-------- PROVIDED TEXT
Number of firearms stolen from gun stores spiked in 2016, finds new ATF report
Gun store burglaries continue to rise.
— -- The number of firearms stolen during gun store burglaries was up nearly 59 percent from 4,721 in 2015 to 7,488 in 2016, according to the Bureau of Alcohol Tobacco Firearms and Explosives' annual Federal Firearms Licensee Theft/Loss report released Tuesday.
"It's a lot of guns in one place and one they [criminals] realize instead of having to find one gun on street corner or a dark alley they can go to a place where there's a lot of guns, and quite honestly, I think the word gets out," said Kevin O'Keefe, chief of the ATF's Operational Intelligence Division.
A total of 18,394 lost or stolen firearms were reported nationwide last year from federally licensed gun stores.
Gun store burglaries were up 28 percent from 463 burglary incidents 2015 to 558 in 2016. The ATF predicted in November of last year that the number of burglaries would top 500 in 2016.
This report comes as authorities are still searching for Joseph Jakubowski, the Janesville man who, one week ago, burglarized a gun store, stealing 16 guns after sending an anti-government manifesto to the president. The FBI on Tuesday increased its reward to up to $20,000 for information leading to the successful location of Jakubowski.
----------------
# REQUIRED ACTION A
According to the article on gun store thefts, how many lost or stolen firearms did federally licensed gun stores report nationwide last year?
# REQUIRED ACTION B
Transcribe the article on gun store thefts from "Number of firearms stolen from" up to and including "Operational Intelligence Division.".
The lines after this text play no part in the work.
-------- RECORD EXTRACTS
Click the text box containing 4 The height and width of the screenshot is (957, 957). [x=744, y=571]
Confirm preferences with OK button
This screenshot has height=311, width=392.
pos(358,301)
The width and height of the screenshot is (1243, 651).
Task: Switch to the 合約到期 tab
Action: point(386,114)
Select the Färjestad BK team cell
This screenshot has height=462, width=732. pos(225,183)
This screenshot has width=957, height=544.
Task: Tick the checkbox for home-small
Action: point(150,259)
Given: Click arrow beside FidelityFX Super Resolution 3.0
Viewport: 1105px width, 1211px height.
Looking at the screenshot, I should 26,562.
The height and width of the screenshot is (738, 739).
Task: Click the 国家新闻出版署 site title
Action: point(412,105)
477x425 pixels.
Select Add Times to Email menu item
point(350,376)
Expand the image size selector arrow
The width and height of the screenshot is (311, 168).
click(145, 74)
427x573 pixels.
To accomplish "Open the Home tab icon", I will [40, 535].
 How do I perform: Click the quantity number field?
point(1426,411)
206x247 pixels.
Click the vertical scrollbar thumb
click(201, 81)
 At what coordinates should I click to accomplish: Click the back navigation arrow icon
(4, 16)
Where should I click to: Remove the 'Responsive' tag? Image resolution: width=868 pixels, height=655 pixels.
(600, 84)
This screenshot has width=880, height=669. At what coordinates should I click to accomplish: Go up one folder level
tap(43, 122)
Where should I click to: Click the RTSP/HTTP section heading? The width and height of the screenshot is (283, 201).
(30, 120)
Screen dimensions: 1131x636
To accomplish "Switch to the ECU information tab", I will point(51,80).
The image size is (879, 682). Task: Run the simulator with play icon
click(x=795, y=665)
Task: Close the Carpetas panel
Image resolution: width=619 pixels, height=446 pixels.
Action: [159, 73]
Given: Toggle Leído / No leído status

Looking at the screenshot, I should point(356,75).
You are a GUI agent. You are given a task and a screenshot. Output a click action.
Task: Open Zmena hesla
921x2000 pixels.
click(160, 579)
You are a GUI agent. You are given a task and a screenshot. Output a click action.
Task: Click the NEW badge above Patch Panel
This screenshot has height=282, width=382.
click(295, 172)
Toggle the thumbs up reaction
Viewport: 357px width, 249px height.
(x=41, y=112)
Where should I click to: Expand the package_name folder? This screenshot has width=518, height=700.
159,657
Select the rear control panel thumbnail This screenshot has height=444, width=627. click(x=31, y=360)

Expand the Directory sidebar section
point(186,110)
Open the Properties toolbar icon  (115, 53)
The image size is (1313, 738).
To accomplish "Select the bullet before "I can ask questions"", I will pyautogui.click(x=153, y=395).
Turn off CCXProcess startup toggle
----------------
# ANSWER SPACE A
18,394

# ANSWER SPACE B
Number of firearms stolen from gun stores spiked in 2016, finds new ATF report
Gun store burglaries continue to rise.
— -- The number of firearms stolen during gun store burglaries was up nearly 59 percent from 4,721 in 2015 to 7,488 in 2016, according to the Bureau of Alcohol Tobacco Firearms and Explosives' annual Federal Firearms Licensee Theft/Loss report released Tuesday.
"It's a lot of guns in one place and one they [criminals] realize instead of having to find one gun on street corner or a dark alley they can go to a place where there's a lot of guns, and quite honestly, I think the word gets out," said Kevin O'Keefe, chief of the ATF's Operational Intelligence Division.